What is OPM in Share Market (Other People’s Money)?

Other People’s Money (OPM) refers to the practice in which you use the money of other people that is money borrowed from other people to invest rather than using your own money. You must have heard about 5x trading margin when trading in intraday. Ever wondered why only 1/5 of the amount you traded with is being used? It is because the other amount has been borrowed from your broker to invest. It is the borrowed capital. In stock market or the share market, this concept involves financial institutions, brokers, or the use of margin accounts also known as Margin Trading Fund (MTF) to purchase stocks or other securities. The primary goal of this concept is to amplify the returns on the investment by using additional capital.

5 Powerful Benefits of Using OPM in the Stock Market

  1. Increased Investment Power: By using OPM, investors can significantly increase their buying power. Investors can take larger positions (upto 5x of their capital) in the market and potentially earn high returns but keep in mind, this will also increase your loss power by the same amount. Therefore, it is important to invest wisely.
  2. Diversification: With up to 5x more capital, investors can choose to diversify their portfolio more effectively by spreading the risk among various assets rather than just 1 asset so that the poor performance of 1 asset doesn’t reduce the return potential of the whole portfolio.
  3. Enhanced Returns: As you can use up to 5x the capital you have, the use of 5x margin can lead to amplified returns as the gains are earned on a larger amount of the invested capital.
  4. Professional Management: Many investors have access to professional advisors when using a huge capital. This can lead to a professional management of their funds.
  5. Opportunity Seizing: With an additional capital, investors can easily take the opportunity of various conditions in the market and take advantage of short-term market fluctuations and trends.

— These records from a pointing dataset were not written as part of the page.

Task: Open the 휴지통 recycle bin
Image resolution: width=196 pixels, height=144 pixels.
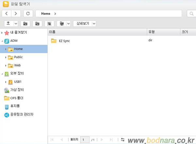Action: pyautogui.click(x=15, y=106)
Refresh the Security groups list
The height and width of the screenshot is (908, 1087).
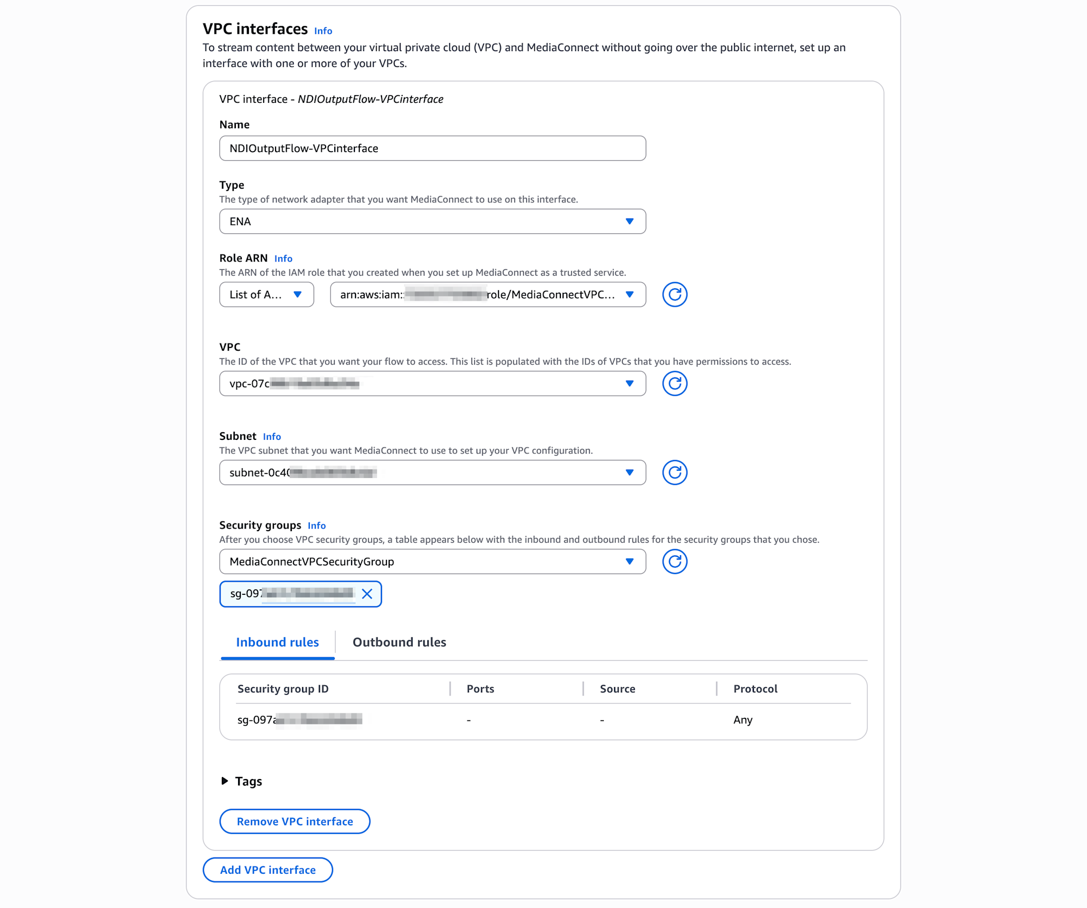[674, 562]
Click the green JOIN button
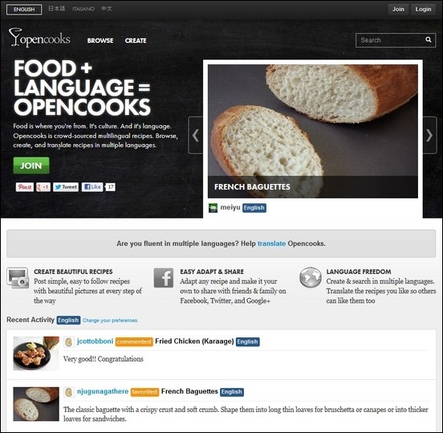This screenshot has height=433, width=443. coord(31,165)
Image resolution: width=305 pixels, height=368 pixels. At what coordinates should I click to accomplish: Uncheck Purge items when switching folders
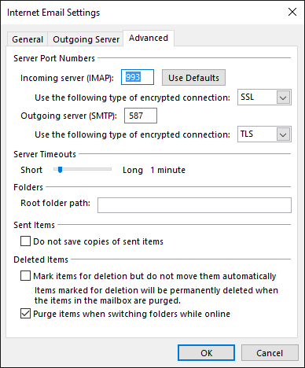coord(25,314)
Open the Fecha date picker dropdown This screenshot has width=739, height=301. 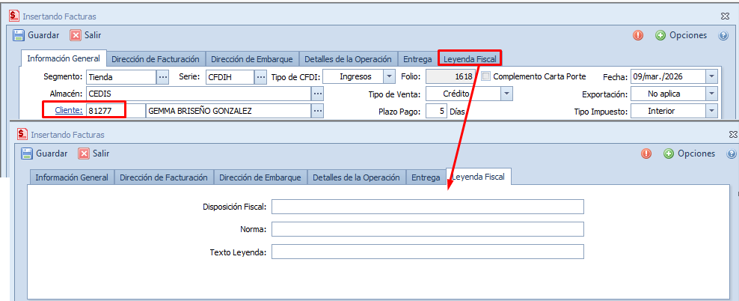(711, 76)
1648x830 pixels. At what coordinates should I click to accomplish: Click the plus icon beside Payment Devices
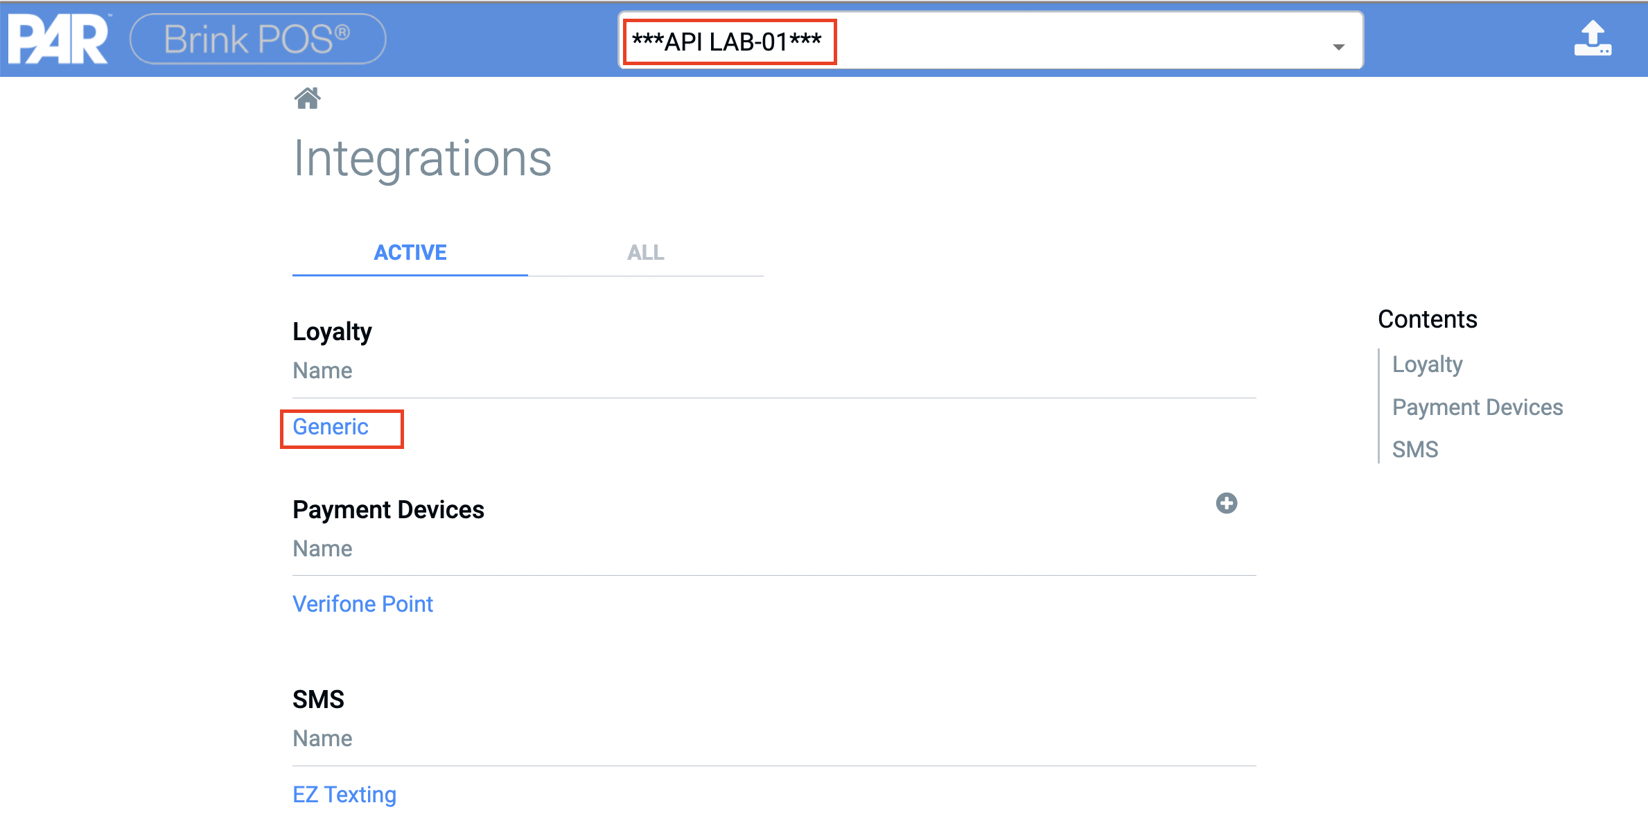click(1226, 503)
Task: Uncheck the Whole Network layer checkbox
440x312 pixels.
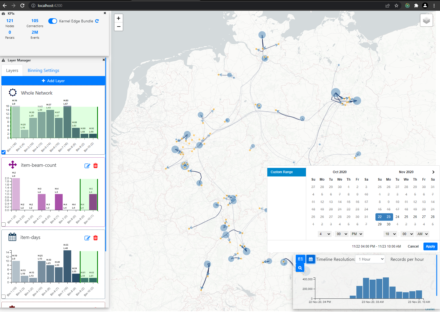Action: click(x=4, y=152)
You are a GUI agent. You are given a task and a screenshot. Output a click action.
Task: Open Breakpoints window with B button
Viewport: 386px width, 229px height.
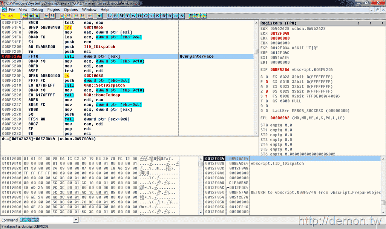(x=164, y=16)
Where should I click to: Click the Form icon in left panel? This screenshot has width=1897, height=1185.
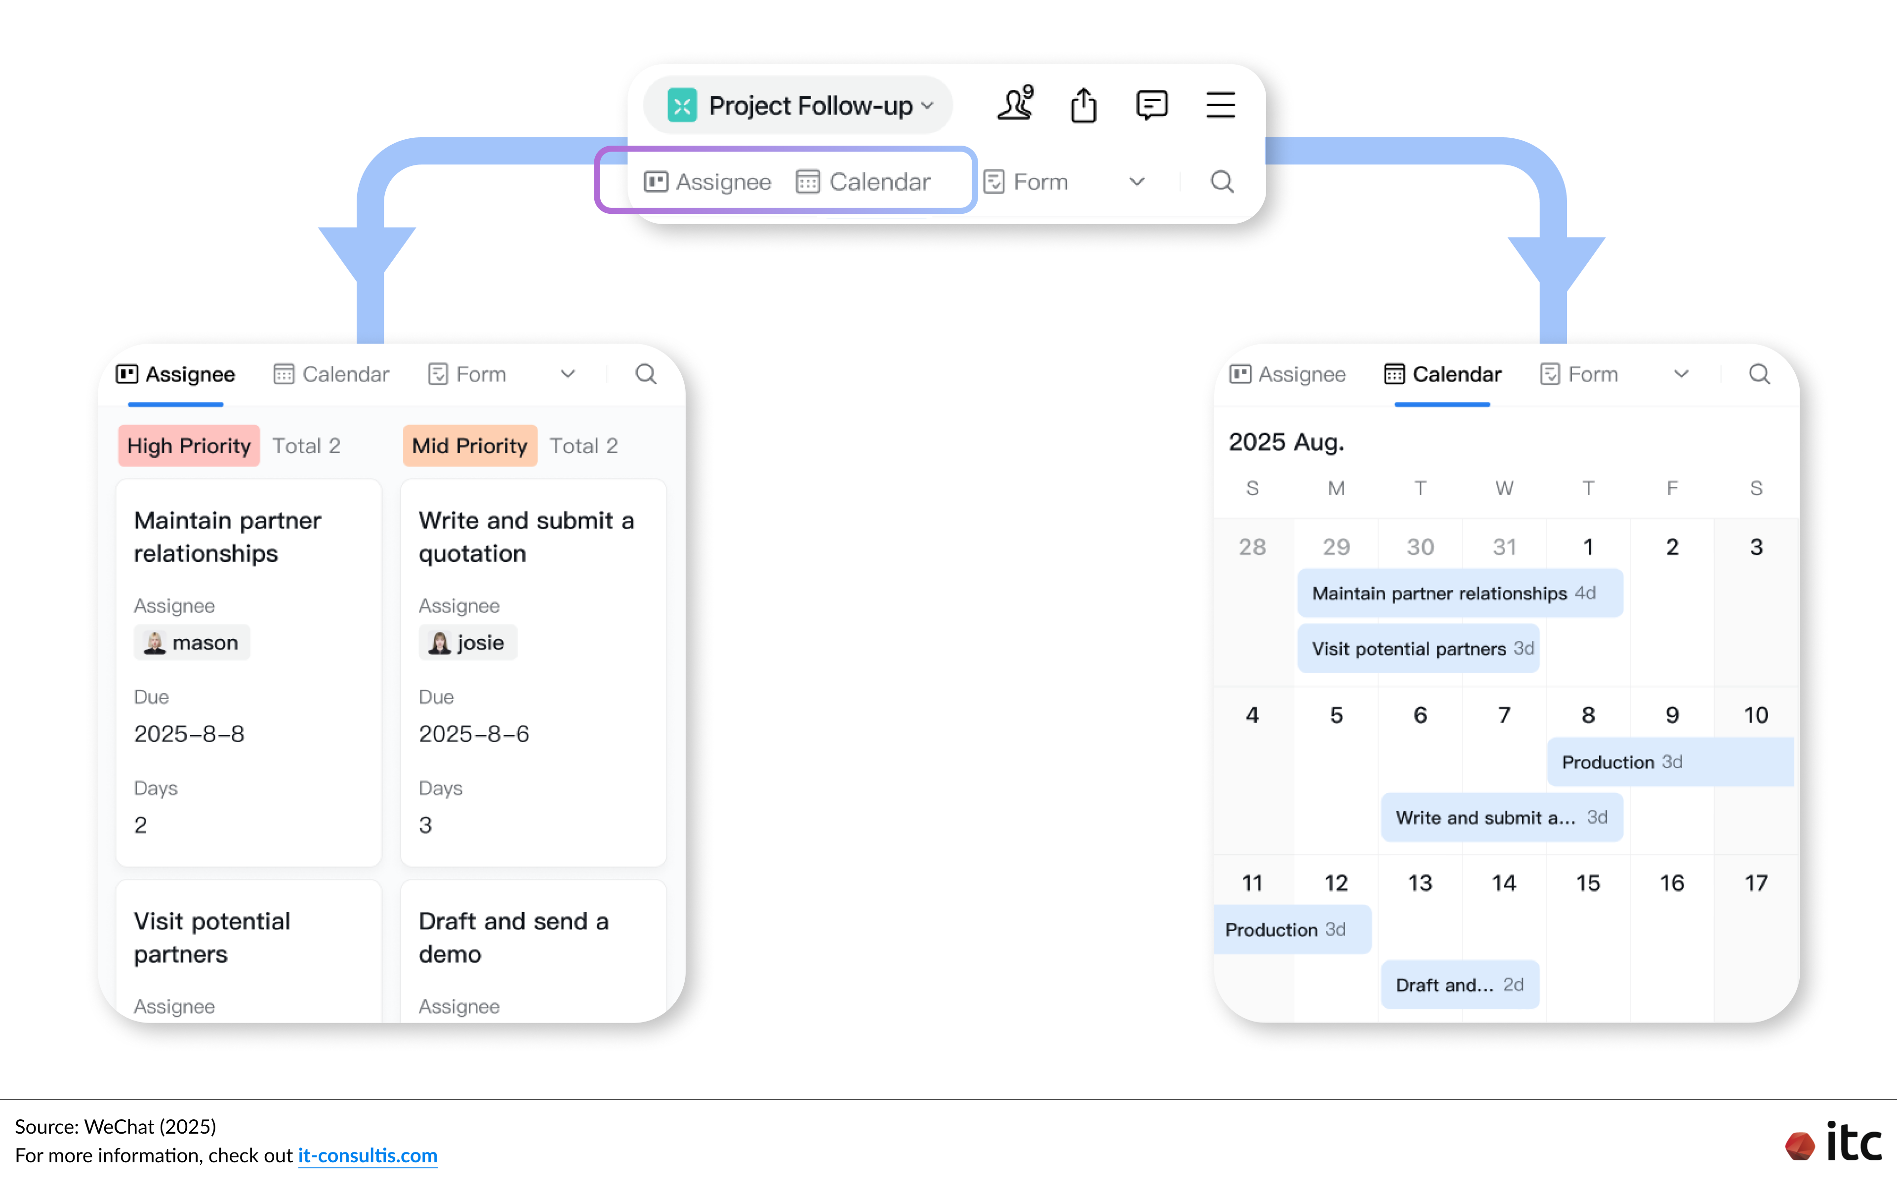coord(439,374)
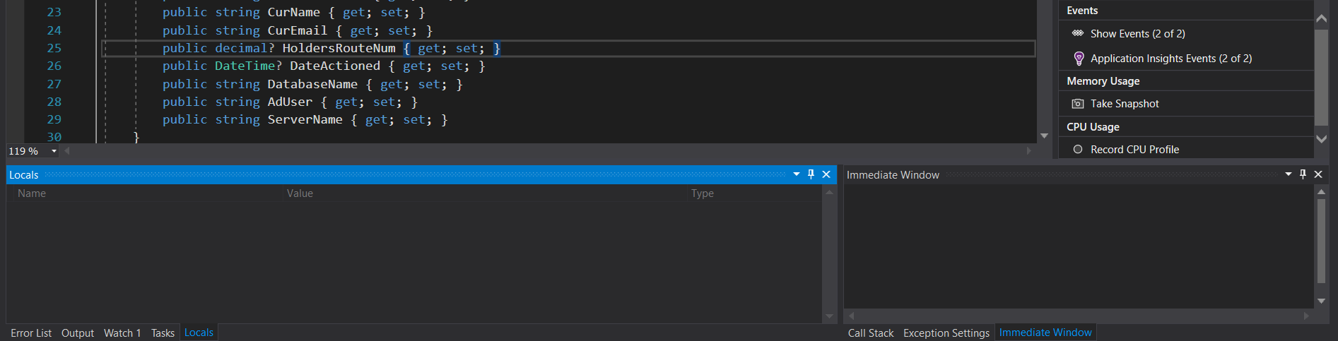1338x341 pixels.
Task: Click the Take Snapshot camera icon
Action: pos(1078,104)
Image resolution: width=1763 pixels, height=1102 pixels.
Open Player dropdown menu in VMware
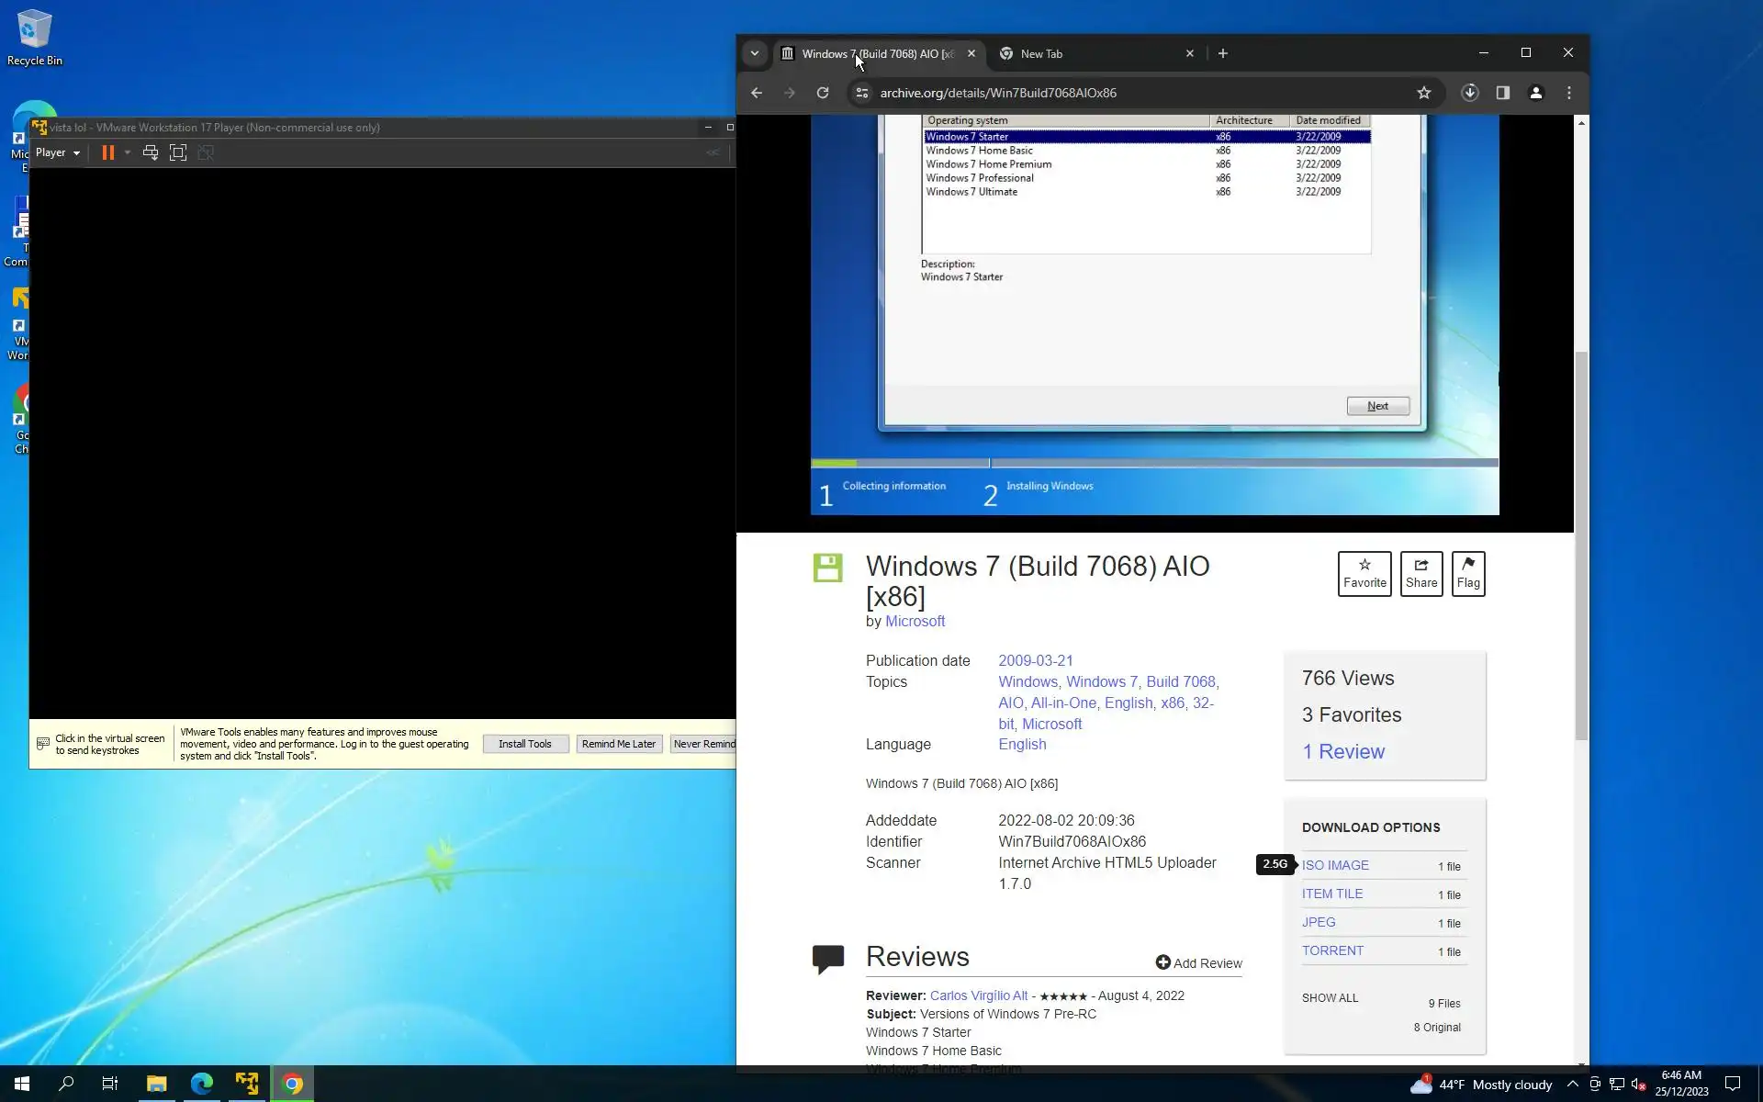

Strategies for Using OPM Effectively

  1. Risk Management: Implementing robust risk management strategies is crucial when using OPM. Not implementing risk management strategies can lead to a huge loss of capital. This includes implementing stop loss orders, diversifying securities, and measuring how much risk you can take.
  2. Research and Analysis: Great research and analysis can help reduce your risk. It is important to conduct thorough research and hire a professional investment advisor.
  3. Regular Monitoring: Continuously monitoring investments and market conditions is essential to ensure that your assets are not under any risk.

Conclusion

Other People’s Money is a powerful tool if used correctly and with proper risk management in the share market. Not implementing risk management could be a huge disadvantage of this tool as it may lead to a huge loss. The tools offers significant benefits but at the same time significant risks. It is important to use this tool under proper guidance from a professional investment advisor to mitigate potential downsides. For those looking to maximise their success in the stock market, OPM can be a game changer.